Festival Air Internasional 2008 adalah agenda utamanya. Dan konser Abah Iwan ini jadi salah satu rangkaian acaranya. Diselenggarakan di STSI, Bandung oleh Teater Payung Hitam dan kedutaan Belanda, kegiatan ini memperingati hari Air yang jatuh di bulan Maret lalu. Alangkah indahnya kegiatan-kegiatan semacam ini apabila bisa terus bergaung dan terus mengingatkan kita tentang isu lingkungan hidup yang sejak beberapa waktu lalu bergaung. Masalahnya, masyarakat kita ini biasanya hanya 'anget-anget tai ayam'. Gampang terbawa eforia untuk segala sesuatu dan kemudian gampang pula hilang tak ada bekasnya. Kita itu ga konsisten banget.

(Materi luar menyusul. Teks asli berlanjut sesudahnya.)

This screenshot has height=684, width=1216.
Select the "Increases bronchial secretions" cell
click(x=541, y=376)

Bicara tentang konsistensi, konser abah kali ini Iwan bicara sebaliknya. Abah tampil membawakan lagu-lagu yang bercerita tentang sejarah dan peristiwa-peristiwa sejak beliau masih muda, sejak lebih dari 40 tahun yang lalu. Luar biasa. Kisahnya kurang lebih dimulai saat beliau SD kelas 5 dan mendapat hadiah sebuah gitar dari neneknya. Dan kisah perjalanan waktu ini dimulai dengan lagu-lagu yang mempengaruhi proses belajar dan penghayatan beliau sekaligus keterampilannya memetik dawai gitar sejak dulu sampai akhirnya kita sekarang mendengarkan lagu-lagu gubahan abah yang sarat kontemplasi. Lagu-lagu yang begitu bernyawa dan membawa kita berpikir dan ikut merasakan kedekatan Abah dengan Sang Pencipta. Rasanya hal ini dengan jelas bisa kita pahami muncul dari kedekatan-kecintaan Abah dengan alam terbuka yang intens dan terus berjalan sampai detik ini... Konsistensi!

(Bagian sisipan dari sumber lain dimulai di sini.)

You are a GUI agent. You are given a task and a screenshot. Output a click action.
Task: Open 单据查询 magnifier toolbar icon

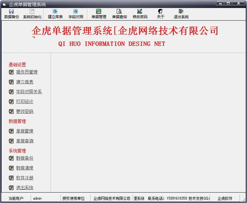pos(119,11)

Seperti biasa kalau mendengar Abah atau lagu-lagunya, ini jadi proses refleksi sendiri buat aku. Kerap lagu-lagu Abah membuat aku merinding, di saat lainnya terharu. Sulit menuliskannya dengan kata-kata karena rasa nurani yang bicara. Aku hanya berharap energi yang terbawa dalam lagu-lagu abah lebih mendekatkan aku padaNya. Dan paling tidak aku bisa belajar untuk terus konsisten untuk apa yang sedang aku lakukan sekarang...

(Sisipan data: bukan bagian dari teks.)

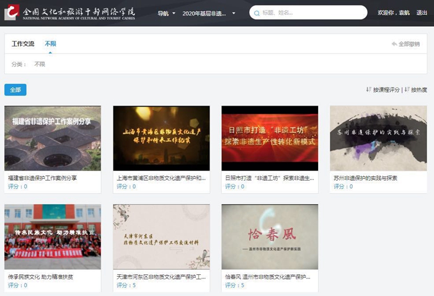The width and height of the screenshot is (434, 296).
Task: Open the 上海市黄浦区 course thumbnail
Action: click(x=161, y=138)
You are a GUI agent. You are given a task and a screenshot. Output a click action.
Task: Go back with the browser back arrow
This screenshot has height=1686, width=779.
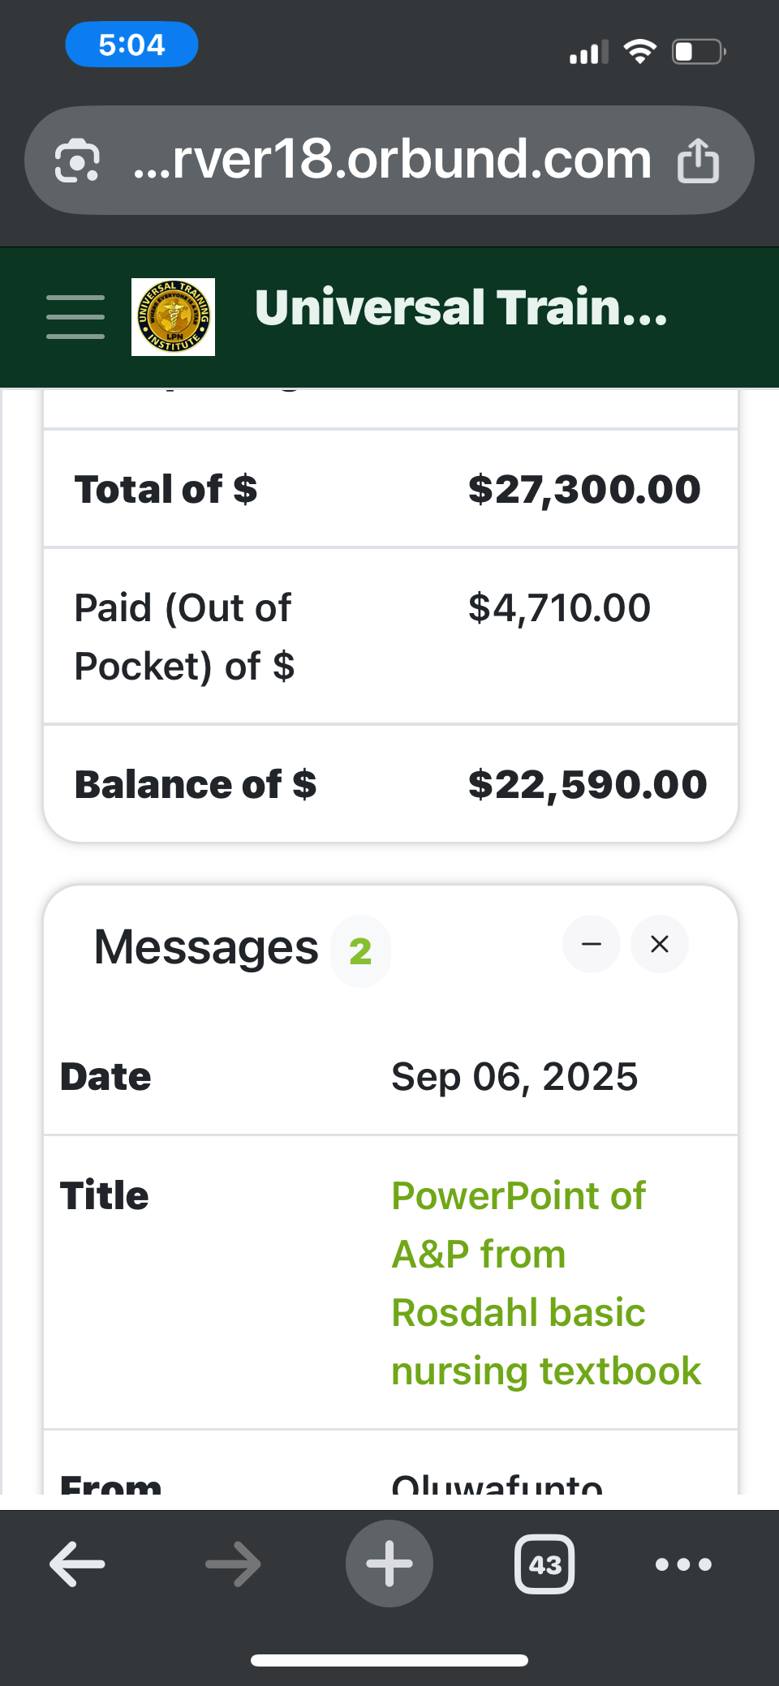(78, 1563)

Satu lagi aku ingin mencatat pengantar yang dibawakan kang Aat Soeratin.
" ... maka semacam "koreksi budaya" bisa kita lakukan bersama, misalnya, pada konotasi tak tepat tentang istilah 'jadul' (jaman dulu = kuno = out of date = usang) yang seolah : tak apa (lazim saja) jika diabaikan. Padahal dari masa lalu itulah perjalanan hidup kita terentang. Masa lalu senantiasa menyimpan hikmah..."

Kalau konsistensi adalah sesuatu yang penting bagi apa yang kita lakukan saat ini, maka masa lalu menjadi luar biasa penting bagi cerminan kita terhadap proses yang sedang berjalan. Dan saat itulah kita bisa mengurai maknanya... dari hikmah masa lalu... Nuhun pisan Abah Iwan.

Thursday, May 15, 2008

my cycling hardware

iseng-iseng motretin sepedaku dalam cahaya minim. melihat perangkat perbosehan dalam kondisi pencahayaan yang beda... hasilnya? ya gitu deh...

Thursday, May 8, 2008

'in search of eden'

Di kuliah ke 5 ECF, Bpk. Bambang Sugiharto mengajak kita nonton filem, sebuah wawancara terhadap fisikawan kondang Paul Davies, judulnya In Search of Eden

Yang dimunculkan adalah pandangan beliau tentang asal mula kehidupan.
Menarik. Provokatif. Dan diskusi menjadi menarik saat Pak Bambang Sugiharto membagi whiteboard menjadi dua bagian, di sebelah kiri headingnya agama, di sebelah kanan Sains. Dan dari apa yang diungkap Paul Davies, mau tidak mau aku menangkapnya ada semacam arogansi yang cukup besar, yang mungkin bisa dipahami karena Paul adalah seorang saintis. Dan arogansi ini adalah bentuk kesetiaan dia terhadap bidang yang dia perdalam.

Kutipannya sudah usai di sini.